Segment Start: Exercise material

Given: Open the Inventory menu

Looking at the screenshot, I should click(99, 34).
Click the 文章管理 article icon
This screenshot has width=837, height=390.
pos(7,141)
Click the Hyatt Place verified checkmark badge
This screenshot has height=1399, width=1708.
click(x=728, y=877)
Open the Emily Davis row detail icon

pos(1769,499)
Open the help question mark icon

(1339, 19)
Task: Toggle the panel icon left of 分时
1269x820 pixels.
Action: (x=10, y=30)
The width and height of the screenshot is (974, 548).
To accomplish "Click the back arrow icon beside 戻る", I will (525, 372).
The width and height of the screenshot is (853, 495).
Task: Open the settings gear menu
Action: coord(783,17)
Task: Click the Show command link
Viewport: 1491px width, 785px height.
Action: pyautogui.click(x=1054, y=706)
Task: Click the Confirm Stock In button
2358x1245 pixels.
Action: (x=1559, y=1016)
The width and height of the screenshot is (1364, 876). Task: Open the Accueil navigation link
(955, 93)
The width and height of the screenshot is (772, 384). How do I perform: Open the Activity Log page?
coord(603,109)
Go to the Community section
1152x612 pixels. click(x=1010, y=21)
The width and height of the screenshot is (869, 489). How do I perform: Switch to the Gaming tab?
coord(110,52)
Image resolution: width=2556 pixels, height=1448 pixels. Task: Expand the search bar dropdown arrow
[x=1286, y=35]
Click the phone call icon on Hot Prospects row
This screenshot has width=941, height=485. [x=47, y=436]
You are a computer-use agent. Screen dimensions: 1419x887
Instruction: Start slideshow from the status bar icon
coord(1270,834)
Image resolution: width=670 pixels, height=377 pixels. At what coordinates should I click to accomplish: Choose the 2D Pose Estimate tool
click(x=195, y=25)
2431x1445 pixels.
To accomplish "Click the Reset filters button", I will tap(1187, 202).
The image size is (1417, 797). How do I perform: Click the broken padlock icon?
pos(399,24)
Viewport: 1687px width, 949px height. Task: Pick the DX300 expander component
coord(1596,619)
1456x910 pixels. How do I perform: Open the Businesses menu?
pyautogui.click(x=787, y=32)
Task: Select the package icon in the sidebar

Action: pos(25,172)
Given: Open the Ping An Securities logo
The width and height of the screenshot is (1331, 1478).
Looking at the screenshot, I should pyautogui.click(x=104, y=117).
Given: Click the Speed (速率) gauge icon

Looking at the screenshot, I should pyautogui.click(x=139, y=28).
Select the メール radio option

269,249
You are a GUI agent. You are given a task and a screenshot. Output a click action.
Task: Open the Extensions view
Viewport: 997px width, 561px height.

Segment End: Exercise material

● Exercise requirements
Restate each record exactly as written.

● Exercise output
Given: Open the Inventory menu

Looking at the screenshot, I should click(99, 34).
Click the 文章管理 article icon
This screenshot has width=837, height=390.
pos(7,141)
Click the Hyatt Place verified checkmark badge
This screenshot has height=1399, width=1708.
click(x=728, y=877)
Open the Emily Davis row detail icon

pos(1769,499)
Open the help question mark icon

(1339, 19)
Task: Toggle the panel icon left of 分时
1269x820 pixels.
Action: (x=10, y=30)
The width and height of the screenshot is (974, 548).
To accomplish "Click the back arrow icon beside 戻る", I will (525, 372).
The width and height of the screenshot is (853, 495).
Task: Open the settings gear menu
Action: coord(783,17)
Task: Click the Show command link
Viewport: 1491px width, 785px height.
Action: pyautogui.click(x=1054, y=706)
Task: Click the Confirm Stock In button
2358x1245 pixels.
Action: (x=1559, y=1016)
The width and height of the screenshot is (1364, 876). Task: Open the Accueil navigation link
(955, 93)
The width and height of the screenshot is (772, 384). How do I perform: Open the Activity Log page?
coord(603,109)
Go to the Community section
1152x612 pixels. click(x=1010, y=21)
The width and height of the screenshot is (869, 489). How do I perform: Switch to the Gaming tab?
coord(110,52)
Image resolution: width=2556 pixels, height=1448 pixels. Task: Expand the search bar dropdown arrow
[x=1286, y=35]
Click the phone call icon on Hot Prospects row
This screenshot has width=941, height=485. [x=47, y=436]
You are a computer-use agent. Screen dimensions: 1419x887
Instruction: Start slideshow from the status bar icon
coord(1270,834)
Image resolution: width=670 pixels, height=377 pixels. At what coordinates should I click to accomplish: Choose the 2D Pose Estimate tool
click(x=195, y=25)
2431x1445 pixels.
To accomplish "Click the Reset filters button", I will tap(1187, 202).
The image size is (1417, 797). How do I perform: Click the broken padlock icon?
pos(399,24)
Viewport: 1687px width, 949px height. Task: Pick the DX300 expander component
coord(1596,619)
1456x910 pixels. How do I perform: Open the Businesses menu?
pyautogui.click(x=787, y=32)
Task: Select the package icon in the sidebar

Action: pos(25,172)
Given: Open the Ping An Securities logo
The width and height of the screenshot is (1331, 1478).
Looking at the screenshot, I should pyautogui.click(x=104, y=117).
Given: Click the Speed (速率) gauge icon

Looking at the screenshot, I should pyautogui.click(x=139, y=28).
Select the メール radio option

269,249
You are a GUI agent. You are given a task and a screenshot. Output a click action.
Task: Open the Extensions view
Viewport: 997px width, 561px height.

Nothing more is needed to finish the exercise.